A Magnificent Obsession
At 5,267 toes, Katahdin is Maine’s tallest peak. Shaped like a giant bent horseshoe, the granite massif straddles the East and West Branches of the Penobscot River and rises above Maine’s North Woods. By the requirements of Utah, my home kingdom, Katahdin, seems small. But ask all people who have climbed it, and they will attest to its steep, punishing trails. What Katahdin lacks in absolute elevation, it claims in cultural prominence. Named for a Wabanaki term for “biggest or most eminent mountain,” it stands on indigenous Penobscot land. The peak’s importance also comes from its affiliation with Percival Proctor Baxter, Class of 1898,
who bequeathed the height and surrounding lands to the nation of Maine. In his initial 1931 present, he directed that his donation “for all time be left within the natural wild kingdom.” Baxter’s injunction has become a mantra for his eponymous park: for all-time wild. Yet, like every desert, Katahdin turned into not a lot blanketed and preserved as created and managed. As my former student, Luke McKay ’07, argued in his honors thesis, the history of “the wilderness concept in Maine” increases important questions about Maine’s finest mountain and other wild areas.
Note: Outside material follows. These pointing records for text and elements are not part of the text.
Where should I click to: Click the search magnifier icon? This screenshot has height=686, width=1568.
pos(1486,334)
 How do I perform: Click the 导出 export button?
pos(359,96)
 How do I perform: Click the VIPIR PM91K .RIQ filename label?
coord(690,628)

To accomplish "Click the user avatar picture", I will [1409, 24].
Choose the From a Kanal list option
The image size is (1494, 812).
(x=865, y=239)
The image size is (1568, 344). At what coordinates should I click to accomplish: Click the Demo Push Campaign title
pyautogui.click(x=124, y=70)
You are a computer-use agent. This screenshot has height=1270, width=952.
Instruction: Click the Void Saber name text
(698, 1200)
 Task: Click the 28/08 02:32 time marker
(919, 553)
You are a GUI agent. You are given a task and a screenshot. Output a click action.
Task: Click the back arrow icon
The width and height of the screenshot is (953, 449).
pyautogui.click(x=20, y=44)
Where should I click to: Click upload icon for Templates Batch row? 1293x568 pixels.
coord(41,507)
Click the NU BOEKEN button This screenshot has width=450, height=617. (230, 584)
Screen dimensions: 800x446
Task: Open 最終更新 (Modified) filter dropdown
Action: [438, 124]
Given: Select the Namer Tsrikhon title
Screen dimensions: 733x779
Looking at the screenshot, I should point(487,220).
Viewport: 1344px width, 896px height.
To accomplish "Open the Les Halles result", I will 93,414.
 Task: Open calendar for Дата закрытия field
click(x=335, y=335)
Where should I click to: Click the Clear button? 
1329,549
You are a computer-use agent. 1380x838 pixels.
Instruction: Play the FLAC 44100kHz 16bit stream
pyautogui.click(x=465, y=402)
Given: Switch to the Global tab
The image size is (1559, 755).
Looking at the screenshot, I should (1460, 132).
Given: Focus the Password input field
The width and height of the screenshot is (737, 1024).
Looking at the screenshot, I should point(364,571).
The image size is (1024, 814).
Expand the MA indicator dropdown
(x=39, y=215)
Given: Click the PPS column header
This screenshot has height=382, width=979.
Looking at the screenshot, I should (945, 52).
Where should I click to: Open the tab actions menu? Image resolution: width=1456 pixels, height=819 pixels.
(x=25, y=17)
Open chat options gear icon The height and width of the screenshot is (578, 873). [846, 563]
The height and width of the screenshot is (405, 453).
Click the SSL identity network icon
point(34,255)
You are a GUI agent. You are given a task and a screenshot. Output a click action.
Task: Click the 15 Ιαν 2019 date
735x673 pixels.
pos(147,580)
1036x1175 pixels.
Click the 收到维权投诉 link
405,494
The path closer to “all the time wild” began with Henry David Thoreau, who visited Katahdin in the autumn of 1846. When he left for Maine, Thoreau, shy of thirty, became an obscure Harvard graduate working part-time in his circle of relatives’ pencil manufacturing facility. He was halfway through his two-year life at Walden Pond in Concord, Massachusetts, wherein his test of simple living would restorrestorein the sky of environmental concept. Yet Thoreau becomes no hardened outdoors person—as he admitted in Walden, he robotically took journeys into town, where his mother did the laundry. Maine becomes an exceptional affair. In The Maine Woods, Thoreau imagined himself going into “a primitive timber;” however, his own words belied the hyperbole. He traveled from Concord to Bangor by rail and steamer, then employed Penobscots and loggers as guides.